Taken together with the results of both our and the previous studies, we would suggest the therapeutic strategies depending on the time-course. Firstly, within one or two weeks from DAH development, PLEX along with a combination of glucocorticoid with CYC or RTX should be promptly initiated under close observation in the intensive care unit. This strategy is expected to reduce the rate of all-cause mortality at a rate from 8.3% to 10.0%. Next, after two weeks from DAH development, the most common reason for death was secondary pneumonia and sepsis. Therefore, the monitoring of pneumonia occurrence, the use of preventive antibiotics and the choice of dose or type of immunosuppressive drugs should be carefully considered.
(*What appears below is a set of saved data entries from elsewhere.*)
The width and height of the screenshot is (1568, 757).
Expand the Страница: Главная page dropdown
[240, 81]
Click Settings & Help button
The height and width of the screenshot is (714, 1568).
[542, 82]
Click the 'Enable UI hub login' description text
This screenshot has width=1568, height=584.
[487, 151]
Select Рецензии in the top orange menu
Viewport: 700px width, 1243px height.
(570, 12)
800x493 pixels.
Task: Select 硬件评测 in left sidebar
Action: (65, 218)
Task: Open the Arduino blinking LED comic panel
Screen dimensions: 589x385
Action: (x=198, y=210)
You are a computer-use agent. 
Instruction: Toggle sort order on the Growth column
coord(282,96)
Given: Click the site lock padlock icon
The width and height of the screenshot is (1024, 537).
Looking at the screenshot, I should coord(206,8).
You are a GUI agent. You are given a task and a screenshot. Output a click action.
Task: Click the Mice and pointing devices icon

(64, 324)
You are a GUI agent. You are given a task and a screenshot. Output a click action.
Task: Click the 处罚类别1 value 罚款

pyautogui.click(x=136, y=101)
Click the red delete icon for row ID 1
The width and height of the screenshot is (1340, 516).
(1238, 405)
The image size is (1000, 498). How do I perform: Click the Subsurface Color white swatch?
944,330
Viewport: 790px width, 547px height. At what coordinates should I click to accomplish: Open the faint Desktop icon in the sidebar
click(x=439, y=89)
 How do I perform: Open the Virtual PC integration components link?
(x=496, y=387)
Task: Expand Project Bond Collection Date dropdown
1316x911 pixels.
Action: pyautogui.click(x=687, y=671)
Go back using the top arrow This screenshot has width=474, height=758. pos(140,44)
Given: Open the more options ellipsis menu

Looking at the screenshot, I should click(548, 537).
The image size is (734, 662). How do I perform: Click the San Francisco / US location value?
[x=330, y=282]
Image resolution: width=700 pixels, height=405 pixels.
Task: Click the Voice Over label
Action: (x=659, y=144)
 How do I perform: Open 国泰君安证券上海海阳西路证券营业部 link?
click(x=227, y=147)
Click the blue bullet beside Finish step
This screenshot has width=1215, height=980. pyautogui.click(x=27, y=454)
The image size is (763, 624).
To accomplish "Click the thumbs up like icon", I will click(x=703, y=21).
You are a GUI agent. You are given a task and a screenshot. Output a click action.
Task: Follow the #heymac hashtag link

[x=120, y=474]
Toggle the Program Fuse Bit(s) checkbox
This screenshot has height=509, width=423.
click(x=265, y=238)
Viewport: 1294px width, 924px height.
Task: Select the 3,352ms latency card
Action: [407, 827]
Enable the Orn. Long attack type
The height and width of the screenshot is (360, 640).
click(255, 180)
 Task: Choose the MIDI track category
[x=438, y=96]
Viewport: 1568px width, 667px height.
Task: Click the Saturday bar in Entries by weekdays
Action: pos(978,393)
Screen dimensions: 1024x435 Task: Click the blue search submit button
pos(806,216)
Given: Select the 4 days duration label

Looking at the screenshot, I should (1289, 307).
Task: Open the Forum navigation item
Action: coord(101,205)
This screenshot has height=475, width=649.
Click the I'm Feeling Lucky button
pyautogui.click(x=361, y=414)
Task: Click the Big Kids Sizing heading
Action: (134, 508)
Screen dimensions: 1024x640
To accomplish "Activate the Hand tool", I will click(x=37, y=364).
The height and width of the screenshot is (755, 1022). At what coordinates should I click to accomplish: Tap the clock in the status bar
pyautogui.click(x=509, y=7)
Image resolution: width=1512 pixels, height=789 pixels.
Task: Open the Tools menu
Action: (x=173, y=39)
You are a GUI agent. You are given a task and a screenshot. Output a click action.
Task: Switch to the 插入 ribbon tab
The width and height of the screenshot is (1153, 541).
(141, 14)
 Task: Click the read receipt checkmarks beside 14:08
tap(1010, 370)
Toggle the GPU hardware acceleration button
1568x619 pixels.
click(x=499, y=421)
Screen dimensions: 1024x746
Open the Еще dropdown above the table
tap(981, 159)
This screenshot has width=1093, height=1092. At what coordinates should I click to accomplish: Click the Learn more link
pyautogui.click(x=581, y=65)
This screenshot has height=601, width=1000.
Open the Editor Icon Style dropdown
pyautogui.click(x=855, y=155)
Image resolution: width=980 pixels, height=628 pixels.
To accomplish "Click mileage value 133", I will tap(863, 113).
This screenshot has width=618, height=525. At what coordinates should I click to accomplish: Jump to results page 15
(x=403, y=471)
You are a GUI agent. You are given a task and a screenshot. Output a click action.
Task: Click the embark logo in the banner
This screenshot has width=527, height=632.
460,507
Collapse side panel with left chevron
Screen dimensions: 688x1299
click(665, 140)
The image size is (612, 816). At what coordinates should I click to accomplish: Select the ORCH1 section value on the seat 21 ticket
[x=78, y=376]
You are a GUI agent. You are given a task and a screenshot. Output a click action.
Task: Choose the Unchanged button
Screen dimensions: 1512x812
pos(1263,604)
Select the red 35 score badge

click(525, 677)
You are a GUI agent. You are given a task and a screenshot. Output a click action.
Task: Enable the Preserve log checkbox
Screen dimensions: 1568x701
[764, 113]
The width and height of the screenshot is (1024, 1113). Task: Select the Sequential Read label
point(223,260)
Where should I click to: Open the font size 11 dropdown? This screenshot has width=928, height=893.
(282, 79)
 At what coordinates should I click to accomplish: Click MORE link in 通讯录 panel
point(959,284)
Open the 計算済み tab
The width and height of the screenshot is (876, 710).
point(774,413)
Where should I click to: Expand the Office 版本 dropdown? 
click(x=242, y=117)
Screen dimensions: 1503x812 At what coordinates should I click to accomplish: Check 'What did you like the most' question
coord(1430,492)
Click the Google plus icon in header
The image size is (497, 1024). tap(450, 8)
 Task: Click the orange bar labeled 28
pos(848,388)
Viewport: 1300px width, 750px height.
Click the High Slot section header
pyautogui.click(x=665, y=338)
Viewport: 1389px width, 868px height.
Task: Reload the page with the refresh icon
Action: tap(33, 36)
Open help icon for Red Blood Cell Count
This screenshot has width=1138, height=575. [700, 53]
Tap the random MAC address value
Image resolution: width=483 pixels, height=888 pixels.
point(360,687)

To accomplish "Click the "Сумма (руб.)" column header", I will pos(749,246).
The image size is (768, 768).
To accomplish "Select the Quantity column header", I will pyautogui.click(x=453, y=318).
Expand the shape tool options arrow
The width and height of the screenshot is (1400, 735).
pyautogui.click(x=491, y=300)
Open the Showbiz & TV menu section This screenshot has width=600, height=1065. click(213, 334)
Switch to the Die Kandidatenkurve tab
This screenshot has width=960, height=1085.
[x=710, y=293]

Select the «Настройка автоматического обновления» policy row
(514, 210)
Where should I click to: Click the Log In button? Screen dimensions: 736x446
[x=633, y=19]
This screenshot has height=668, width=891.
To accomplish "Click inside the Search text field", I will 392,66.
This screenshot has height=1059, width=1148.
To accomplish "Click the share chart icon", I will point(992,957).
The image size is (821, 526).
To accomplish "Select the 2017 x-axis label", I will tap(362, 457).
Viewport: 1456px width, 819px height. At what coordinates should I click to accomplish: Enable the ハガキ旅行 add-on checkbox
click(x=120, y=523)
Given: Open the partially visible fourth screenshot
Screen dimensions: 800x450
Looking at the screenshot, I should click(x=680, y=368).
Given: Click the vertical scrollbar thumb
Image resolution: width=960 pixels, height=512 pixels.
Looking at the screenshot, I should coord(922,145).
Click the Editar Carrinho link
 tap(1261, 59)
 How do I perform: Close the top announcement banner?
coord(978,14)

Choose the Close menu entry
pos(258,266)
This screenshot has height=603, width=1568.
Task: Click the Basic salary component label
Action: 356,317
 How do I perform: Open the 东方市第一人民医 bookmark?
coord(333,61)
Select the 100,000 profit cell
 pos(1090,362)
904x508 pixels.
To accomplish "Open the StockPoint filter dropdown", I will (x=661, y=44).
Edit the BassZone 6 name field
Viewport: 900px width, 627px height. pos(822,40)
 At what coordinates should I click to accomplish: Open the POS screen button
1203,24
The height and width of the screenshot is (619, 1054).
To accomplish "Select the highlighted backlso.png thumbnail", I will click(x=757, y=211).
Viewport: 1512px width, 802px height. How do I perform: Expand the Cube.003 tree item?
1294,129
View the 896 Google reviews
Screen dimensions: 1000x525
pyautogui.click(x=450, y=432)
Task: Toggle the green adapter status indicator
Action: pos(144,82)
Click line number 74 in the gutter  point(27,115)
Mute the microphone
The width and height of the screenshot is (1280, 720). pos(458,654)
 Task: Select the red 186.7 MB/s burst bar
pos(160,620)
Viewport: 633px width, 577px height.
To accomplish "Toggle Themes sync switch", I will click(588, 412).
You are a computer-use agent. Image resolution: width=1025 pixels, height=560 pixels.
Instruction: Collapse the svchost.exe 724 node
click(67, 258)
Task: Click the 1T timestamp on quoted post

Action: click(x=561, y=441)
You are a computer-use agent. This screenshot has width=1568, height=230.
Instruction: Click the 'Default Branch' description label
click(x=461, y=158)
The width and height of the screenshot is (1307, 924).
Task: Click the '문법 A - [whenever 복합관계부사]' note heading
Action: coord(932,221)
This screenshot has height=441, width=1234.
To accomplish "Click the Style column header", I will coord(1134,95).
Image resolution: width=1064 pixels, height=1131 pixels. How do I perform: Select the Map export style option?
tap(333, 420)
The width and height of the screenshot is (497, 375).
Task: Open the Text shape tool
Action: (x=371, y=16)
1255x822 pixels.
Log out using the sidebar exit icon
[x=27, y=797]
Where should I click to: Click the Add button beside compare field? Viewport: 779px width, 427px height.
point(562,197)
Our study has several limitations. Firstly, we provided a narrative report rather than an analytic one, as the number of patients who received PLEX was too small to conduct a subgroup analysis. In particular, for this reason, the comparison of variables between patients with DAH and without DAH treated with PLEX was not allowed. Secondly, we could not obtain all sufficient information from the medical record such as PLEX technique, ventilator modes and lung-involvement pattern due to the limitation of a retrospective study design. Thirdly, this study analysed the data which had been accumulated over 8 years. During this period, the overall prognosis of AAV patients had been improved along with the development of the accuracy of ANCA tests and the efficacy of immunosuppressive drugs. Therefore, this might impact on the results of the retrospective and observational study. Despite these limitations, however, we believe that our study, which is based on the biggest cohort in Korea, could provide valuable information on PLEX in Korean patients with AAV. Therefore, this study has a clinical significance as a pilot study.